_WHAT YOU ARE ASKED TO DO_:
Leave out every picture and set down, exactly, the lines below from the one holding "Task: Insert a" up to and including the one holding "Task: Click the Insert Function fx icon".

_DATA RECORDS_:
★ ★ ★ ★

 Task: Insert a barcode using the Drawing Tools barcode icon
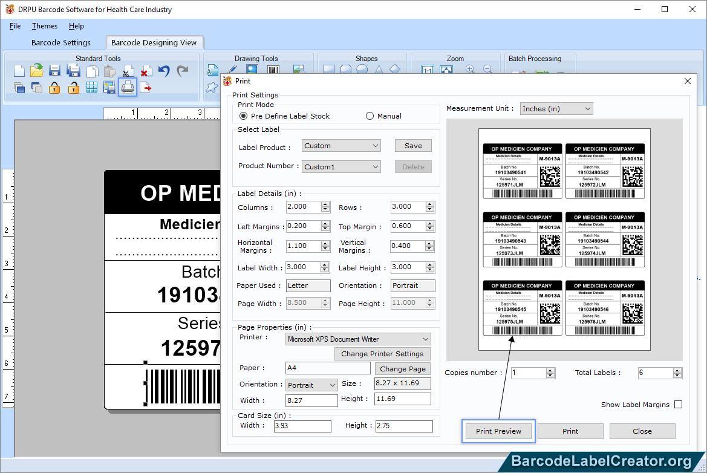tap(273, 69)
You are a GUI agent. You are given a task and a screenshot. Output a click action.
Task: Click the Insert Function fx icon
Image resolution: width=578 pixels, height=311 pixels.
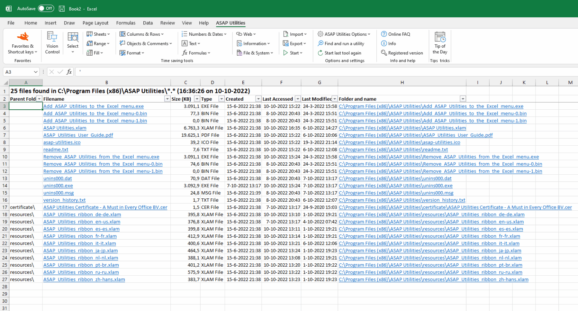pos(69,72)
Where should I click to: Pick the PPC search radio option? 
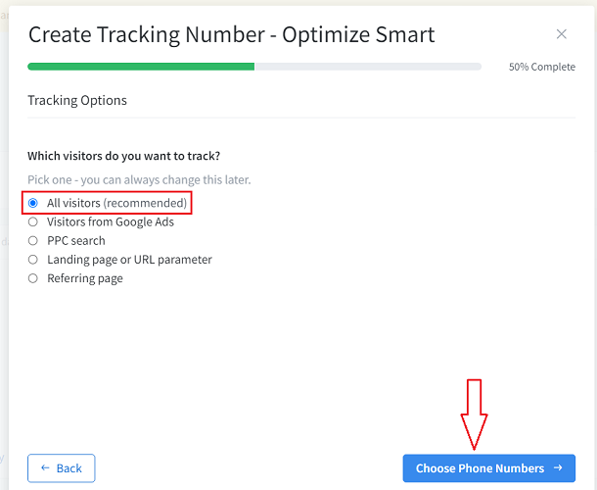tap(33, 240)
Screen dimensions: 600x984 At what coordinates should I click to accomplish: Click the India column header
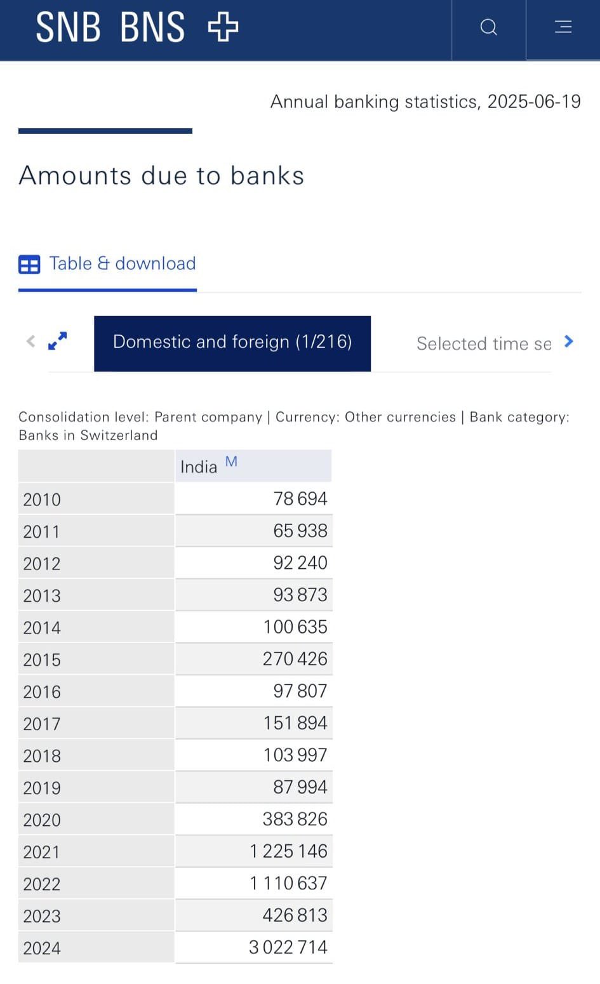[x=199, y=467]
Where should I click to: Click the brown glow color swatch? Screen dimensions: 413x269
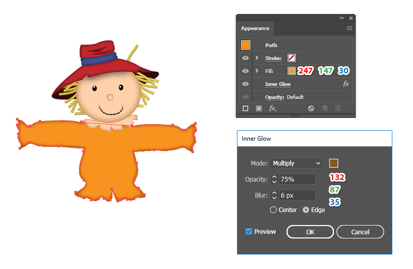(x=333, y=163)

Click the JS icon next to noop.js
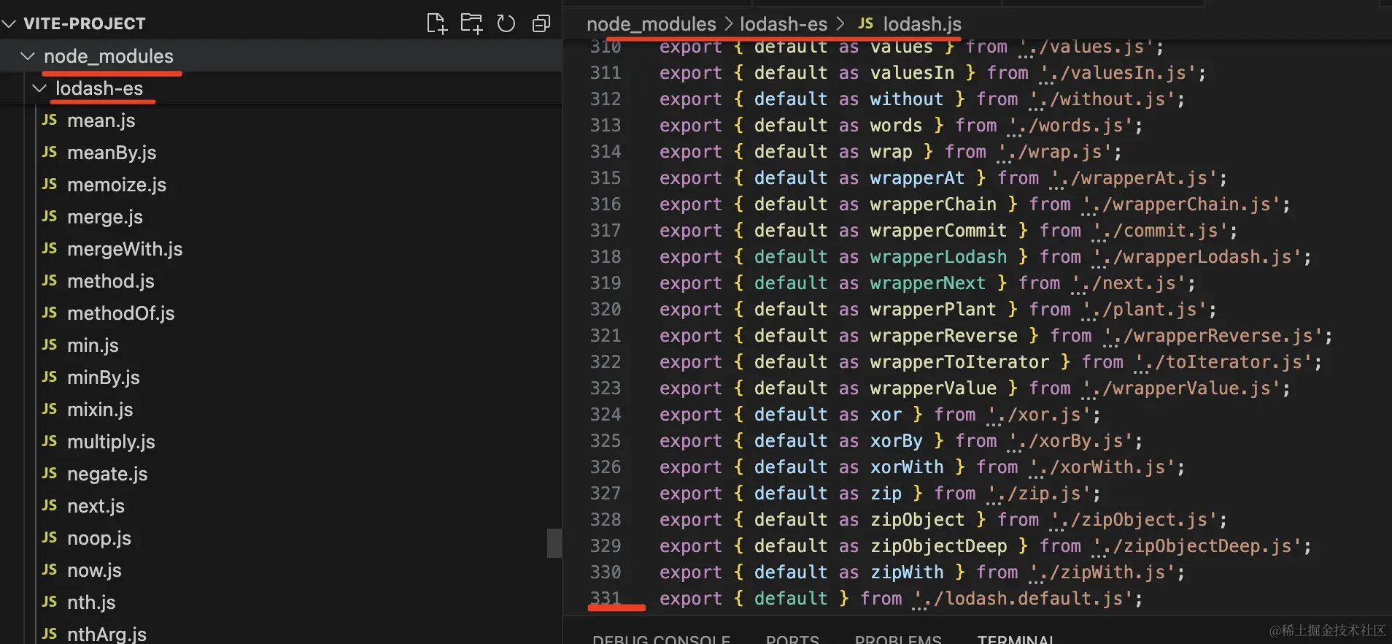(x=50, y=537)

★ ★ ★ ★

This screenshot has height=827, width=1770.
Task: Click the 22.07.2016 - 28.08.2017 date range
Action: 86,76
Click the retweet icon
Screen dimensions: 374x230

★ ★ ★ ★

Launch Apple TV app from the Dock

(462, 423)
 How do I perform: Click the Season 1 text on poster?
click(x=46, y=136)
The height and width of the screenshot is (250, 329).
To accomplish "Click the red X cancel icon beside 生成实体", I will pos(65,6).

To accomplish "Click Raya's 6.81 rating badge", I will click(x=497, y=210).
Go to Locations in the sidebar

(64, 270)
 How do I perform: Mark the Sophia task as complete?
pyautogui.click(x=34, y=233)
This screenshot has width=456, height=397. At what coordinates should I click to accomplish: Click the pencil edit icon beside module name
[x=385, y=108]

★ ★ ★ ★

_SOLUTION TO THE PROBLEM_:
 Task: Insert a barcode using the Drawing Tools barcode icon
tap(273, 69)
You are a GUI agent. You are given a task and a screenshot. Output a click action.
Task: Click the Insert Function fx icon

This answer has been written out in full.